State Sen. Sue Glick (R-Indianapolis) wants to allow the clubs to offer the bingo-based gaming machines to help the organizations recoup lost revenue incurred during the COVID-19 pandemic.
Senate Bill 267 seeks to amend the type of gambling authorized at “congressionally chartered veterans’ service organizations.”
Each organization would need to pay a $150 application fee to house the VGTs. The permit would need renewed every three years. Manufacturers and distributors would pay the state a $25,000 upfront fee, renewable annually for $10,000.
The state would place no tax on the gaming revenue kept by the veterans’ groups. Instead, they would split the profits with their manufacturer and distributor.
The maximum wager on the VGTs would be capped at $2 per wager, and the maximum amount a patron can win on one spin is $599. Each organization would be permitted no more than five terminals.
Restaurants Plead with State
Video gaming terminals look and operate similarly to traditional slot machines, but the outcomes of the reels are based on bingo.
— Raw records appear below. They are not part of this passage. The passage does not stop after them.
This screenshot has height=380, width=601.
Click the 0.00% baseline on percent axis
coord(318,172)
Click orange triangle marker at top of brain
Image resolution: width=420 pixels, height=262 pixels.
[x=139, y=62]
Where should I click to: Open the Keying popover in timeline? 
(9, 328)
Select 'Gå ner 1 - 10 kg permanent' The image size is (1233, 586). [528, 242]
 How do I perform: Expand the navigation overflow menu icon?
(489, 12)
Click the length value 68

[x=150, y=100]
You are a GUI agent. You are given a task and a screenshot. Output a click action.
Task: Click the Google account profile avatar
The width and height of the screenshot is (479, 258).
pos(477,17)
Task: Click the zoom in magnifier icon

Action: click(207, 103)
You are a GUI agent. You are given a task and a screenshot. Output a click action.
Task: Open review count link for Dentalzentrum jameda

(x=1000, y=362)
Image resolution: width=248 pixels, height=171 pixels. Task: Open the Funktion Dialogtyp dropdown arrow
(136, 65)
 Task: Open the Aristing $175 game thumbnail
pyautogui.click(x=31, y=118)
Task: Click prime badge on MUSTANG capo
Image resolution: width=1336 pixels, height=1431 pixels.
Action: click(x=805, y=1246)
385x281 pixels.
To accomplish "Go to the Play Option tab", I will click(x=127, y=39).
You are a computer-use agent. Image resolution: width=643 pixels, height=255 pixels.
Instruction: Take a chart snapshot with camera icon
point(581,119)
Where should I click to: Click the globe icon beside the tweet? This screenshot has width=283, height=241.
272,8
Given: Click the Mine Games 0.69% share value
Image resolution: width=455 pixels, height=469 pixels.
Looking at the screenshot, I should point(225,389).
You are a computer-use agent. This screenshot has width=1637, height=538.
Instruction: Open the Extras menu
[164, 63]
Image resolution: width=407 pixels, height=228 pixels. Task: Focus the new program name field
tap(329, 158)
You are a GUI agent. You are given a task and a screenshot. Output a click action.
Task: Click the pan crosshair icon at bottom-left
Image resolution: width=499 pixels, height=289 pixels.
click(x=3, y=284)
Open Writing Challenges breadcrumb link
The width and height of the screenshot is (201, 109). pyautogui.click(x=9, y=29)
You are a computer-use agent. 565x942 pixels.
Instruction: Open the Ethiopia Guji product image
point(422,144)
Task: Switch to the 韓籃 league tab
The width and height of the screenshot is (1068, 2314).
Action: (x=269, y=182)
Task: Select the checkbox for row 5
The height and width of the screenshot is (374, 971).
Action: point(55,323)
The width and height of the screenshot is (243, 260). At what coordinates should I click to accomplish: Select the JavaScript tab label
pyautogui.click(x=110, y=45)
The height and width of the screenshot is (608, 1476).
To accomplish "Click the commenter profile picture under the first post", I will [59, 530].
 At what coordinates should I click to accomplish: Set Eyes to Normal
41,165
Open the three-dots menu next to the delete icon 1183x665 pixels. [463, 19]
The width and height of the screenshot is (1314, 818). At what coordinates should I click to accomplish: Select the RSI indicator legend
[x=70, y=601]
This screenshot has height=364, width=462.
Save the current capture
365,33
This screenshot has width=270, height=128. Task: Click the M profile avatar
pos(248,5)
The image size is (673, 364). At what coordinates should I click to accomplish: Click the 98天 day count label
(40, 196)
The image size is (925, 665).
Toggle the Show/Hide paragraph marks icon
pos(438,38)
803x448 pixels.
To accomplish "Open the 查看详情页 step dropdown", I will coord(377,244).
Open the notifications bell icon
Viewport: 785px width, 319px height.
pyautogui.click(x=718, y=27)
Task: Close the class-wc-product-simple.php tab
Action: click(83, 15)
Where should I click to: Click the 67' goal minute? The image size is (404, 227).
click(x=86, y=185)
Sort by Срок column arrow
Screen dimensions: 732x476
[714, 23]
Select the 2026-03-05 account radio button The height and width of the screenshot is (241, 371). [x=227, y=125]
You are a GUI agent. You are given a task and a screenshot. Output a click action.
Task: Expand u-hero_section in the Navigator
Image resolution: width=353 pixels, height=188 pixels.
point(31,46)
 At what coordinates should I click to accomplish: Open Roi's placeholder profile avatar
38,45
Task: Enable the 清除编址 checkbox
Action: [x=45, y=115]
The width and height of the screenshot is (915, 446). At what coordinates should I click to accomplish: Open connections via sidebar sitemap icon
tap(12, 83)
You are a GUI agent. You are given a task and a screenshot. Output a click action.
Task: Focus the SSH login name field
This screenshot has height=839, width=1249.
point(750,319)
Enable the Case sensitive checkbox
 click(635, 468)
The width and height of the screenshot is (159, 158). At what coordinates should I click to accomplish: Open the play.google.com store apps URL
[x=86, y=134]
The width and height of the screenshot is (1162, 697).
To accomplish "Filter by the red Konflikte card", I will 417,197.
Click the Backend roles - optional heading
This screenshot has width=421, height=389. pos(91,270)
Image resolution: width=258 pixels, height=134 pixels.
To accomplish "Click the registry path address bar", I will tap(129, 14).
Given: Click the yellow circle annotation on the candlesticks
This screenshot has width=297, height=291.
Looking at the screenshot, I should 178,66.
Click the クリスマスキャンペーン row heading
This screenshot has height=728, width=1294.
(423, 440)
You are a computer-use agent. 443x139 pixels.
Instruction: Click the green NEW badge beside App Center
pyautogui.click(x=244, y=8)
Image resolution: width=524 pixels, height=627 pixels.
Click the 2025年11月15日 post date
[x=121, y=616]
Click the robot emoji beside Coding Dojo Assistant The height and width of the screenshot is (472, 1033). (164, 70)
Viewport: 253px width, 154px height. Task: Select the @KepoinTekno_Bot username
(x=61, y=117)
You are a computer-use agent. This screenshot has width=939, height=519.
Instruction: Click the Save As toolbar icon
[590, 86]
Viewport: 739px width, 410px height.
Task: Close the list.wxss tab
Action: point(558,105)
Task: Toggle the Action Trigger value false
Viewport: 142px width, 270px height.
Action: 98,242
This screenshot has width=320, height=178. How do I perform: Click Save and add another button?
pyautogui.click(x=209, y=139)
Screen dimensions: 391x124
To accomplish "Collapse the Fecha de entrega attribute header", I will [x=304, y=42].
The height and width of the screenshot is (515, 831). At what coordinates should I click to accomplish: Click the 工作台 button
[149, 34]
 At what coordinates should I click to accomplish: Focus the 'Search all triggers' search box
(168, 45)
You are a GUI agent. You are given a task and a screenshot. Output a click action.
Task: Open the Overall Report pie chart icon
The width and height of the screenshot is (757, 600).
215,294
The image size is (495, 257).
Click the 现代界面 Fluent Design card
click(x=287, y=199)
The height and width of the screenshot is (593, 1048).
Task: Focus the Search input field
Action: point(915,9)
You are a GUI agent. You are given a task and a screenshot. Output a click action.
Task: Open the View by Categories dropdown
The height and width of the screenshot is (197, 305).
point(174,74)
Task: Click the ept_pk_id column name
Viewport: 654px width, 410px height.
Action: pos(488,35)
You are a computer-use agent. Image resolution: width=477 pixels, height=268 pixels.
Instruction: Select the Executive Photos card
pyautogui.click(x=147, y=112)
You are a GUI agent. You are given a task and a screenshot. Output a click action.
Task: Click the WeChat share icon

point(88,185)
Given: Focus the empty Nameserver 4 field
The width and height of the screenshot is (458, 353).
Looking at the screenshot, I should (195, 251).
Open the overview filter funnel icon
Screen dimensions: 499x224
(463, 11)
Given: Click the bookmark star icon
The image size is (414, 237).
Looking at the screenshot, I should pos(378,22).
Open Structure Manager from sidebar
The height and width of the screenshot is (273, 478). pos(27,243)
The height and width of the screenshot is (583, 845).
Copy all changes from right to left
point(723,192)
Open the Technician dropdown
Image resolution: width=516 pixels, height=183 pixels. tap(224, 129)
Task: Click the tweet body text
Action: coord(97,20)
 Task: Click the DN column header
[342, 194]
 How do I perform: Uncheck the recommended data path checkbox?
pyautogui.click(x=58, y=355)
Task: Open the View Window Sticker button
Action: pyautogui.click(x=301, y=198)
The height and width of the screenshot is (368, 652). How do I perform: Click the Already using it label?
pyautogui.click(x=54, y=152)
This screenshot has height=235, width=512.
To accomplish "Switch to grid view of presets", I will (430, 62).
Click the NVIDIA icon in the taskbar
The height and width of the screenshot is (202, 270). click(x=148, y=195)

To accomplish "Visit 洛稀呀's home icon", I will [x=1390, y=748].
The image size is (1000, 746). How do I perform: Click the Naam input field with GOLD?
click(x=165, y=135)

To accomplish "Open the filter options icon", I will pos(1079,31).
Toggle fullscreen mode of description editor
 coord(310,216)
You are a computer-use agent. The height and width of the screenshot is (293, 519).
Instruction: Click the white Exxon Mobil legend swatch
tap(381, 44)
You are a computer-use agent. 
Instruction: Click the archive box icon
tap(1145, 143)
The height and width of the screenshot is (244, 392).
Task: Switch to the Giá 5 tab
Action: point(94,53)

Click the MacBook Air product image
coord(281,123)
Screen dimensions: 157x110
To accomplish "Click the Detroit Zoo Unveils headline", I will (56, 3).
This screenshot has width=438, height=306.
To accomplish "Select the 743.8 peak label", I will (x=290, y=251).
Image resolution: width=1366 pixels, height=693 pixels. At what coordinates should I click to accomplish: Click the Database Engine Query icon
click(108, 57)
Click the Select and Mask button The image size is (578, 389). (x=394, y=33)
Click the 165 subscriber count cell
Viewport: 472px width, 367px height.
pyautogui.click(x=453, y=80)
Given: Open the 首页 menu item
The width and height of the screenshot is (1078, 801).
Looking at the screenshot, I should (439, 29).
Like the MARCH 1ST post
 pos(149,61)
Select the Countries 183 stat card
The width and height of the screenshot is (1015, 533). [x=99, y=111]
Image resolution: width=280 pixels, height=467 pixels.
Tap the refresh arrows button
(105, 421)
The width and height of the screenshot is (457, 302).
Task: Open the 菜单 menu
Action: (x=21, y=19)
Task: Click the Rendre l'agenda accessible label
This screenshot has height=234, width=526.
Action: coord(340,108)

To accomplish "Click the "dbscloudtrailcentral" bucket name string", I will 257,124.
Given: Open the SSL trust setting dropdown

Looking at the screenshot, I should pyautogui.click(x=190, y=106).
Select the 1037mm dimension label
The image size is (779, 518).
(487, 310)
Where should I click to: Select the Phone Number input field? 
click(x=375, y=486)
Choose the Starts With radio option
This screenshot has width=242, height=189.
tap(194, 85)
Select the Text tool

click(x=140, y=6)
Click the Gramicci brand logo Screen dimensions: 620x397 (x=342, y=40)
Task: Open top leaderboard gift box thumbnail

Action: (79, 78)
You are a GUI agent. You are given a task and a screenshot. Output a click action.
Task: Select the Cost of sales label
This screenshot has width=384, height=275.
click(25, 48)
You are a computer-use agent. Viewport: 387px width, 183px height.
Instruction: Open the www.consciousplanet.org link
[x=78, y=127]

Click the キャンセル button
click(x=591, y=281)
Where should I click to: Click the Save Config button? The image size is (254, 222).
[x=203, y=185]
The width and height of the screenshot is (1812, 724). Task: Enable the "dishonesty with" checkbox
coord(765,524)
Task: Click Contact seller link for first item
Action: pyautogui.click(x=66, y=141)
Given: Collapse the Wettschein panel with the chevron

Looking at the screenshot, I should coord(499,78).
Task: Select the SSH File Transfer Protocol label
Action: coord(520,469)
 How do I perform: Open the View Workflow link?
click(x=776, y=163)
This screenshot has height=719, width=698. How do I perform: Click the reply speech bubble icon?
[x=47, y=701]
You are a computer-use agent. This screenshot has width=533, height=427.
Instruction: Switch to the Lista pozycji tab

VGTs were developed for Native American casinos, which can operate Class II gaming — including bingo — on their sovereign lands under the Indian Gaming Regulatory Act.
But like the American Legions and VFWs, bars and restaurants across the Hoosier State are struggling to stay in business. The Indiana Licensed Beverage Association (ILBA) is calling on state lawmakers to allow their members to place VGTs in their businesses, too.
The restaurant association says Indiana should follow Illinois in allowing gaming machines to help keep the neighborhood bar in business. Illinois legalized VGTs in 2012.
Bars and restaurants have been hurt as hard or harder than any other industry in the state of Indiana,” ILBA President Brad Klopfenstein recently told Inside Indiana Business. “They need help.”
Klopfenstein says VGTs could generate up to $100,000 per year for certain restaurant establishments. The ILBA is only seeking VGT approval for counties where there are no land-based casinos.
“State and county budgets are probably going to come in less than they were. And there’s a lot of people out there going to the legislature with their hands out,” Klopfenstein added. “There are very few people like us that are coming in and saying, ‘Hey, we have money that’s on the table.’”
Indiana Gaming Industry
Indiana is home to 15 commercial and tribal casinos, which includes four land-based gaming properties.
The state legalized sports betting in the fall of 2019. Casinos, racinos, and off-track betting facilities are all eligible for sports betting licenses. Indiana is one of 13 states that allows oddsmakers to facilitate wagers online.
Sports betting is flourishing in Indiana. In December, oddsmakers broke the quarter of a billion dollars mark in handle for the first time in a single month. Mobile wagers accounted for 85 percent of the action.